> _Assigned task_: Which of the lines below contain the string "header"? Pull each one out of the data.

[[ Supplied material open ]]

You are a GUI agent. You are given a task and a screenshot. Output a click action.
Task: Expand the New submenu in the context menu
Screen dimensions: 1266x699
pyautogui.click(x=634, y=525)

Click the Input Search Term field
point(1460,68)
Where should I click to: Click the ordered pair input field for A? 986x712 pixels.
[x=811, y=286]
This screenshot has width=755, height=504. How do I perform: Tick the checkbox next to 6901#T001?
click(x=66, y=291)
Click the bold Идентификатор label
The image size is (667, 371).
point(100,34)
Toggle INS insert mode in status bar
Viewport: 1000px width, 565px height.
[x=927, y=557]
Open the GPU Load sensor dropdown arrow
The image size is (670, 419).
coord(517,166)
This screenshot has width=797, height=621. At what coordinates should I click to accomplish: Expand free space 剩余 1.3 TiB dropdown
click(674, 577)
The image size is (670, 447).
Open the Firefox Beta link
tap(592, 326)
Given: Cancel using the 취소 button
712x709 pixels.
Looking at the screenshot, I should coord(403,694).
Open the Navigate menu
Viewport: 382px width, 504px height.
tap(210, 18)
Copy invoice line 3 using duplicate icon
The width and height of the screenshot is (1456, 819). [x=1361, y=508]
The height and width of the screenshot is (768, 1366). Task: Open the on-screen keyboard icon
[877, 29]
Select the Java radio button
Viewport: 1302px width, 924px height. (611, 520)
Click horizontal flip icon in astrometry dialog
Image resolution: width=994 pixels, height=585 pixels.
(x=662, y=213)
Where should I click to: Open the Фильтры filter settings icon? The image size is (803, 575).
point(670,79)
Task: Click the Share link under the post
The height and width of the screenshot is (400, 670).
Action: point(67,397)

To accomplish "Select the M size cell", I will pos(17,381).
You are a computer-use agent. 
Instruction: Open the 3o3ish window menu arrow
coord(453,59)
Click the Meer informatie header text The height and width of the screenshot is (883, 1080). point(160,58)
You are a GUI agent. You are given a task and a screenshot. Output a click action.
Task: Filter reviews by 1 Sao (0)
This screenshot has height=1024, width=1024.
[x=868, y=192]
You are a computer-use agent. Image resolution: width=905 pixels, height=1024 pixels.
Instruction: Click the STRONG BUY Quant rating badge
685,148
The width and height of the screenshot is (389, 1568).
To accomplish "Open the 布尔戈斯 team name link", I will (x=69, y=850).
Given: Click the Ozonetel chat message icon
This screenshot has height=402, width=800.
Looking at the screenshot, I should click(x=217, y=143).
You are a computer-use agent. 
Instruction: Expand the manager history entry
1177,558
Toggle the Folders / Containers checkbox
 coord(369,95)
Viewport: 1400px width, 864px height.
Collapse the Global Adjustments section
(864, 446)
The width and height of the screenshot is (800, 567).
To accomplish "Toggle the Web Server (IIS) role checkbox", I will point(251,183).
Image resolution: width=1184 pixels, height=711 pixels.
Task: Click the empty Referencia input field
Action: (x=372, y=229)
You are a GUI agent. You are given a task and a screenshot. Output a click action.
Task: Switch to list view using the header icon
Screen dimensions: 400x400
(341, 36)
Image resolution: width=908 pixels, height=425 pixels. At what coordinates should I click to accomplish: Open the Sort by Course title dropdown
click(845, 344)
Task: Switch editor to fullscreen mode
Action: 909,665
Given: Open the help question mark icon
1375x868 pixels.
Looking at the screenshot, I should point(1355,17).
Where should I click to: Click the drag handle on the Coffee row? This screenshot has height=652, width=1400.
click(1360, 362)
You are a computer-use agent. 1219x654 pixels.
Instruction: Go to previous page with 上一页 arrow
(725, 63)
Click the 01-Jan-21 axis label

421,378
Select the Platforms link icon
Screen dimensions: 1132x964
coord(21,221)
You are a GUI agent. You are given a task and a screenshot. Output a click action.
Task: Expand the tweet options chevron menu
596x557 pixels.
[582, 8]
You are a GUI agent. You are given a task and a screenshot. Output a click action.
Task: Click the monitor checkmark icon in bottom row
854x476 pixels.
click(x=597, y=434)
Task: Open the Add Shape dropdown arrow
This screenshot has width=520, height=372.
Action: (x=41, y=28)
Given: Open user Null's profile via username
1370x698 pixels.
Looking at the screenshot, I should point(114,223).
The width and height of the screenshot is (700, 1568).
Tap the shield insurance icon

[[ Supplied material closed ]]

> _Result of this exercise_:
Click the Meer informatie header text The height and width of the screenshot is (883, 1080). point(160,58)
Task: Switch to list view using the header icon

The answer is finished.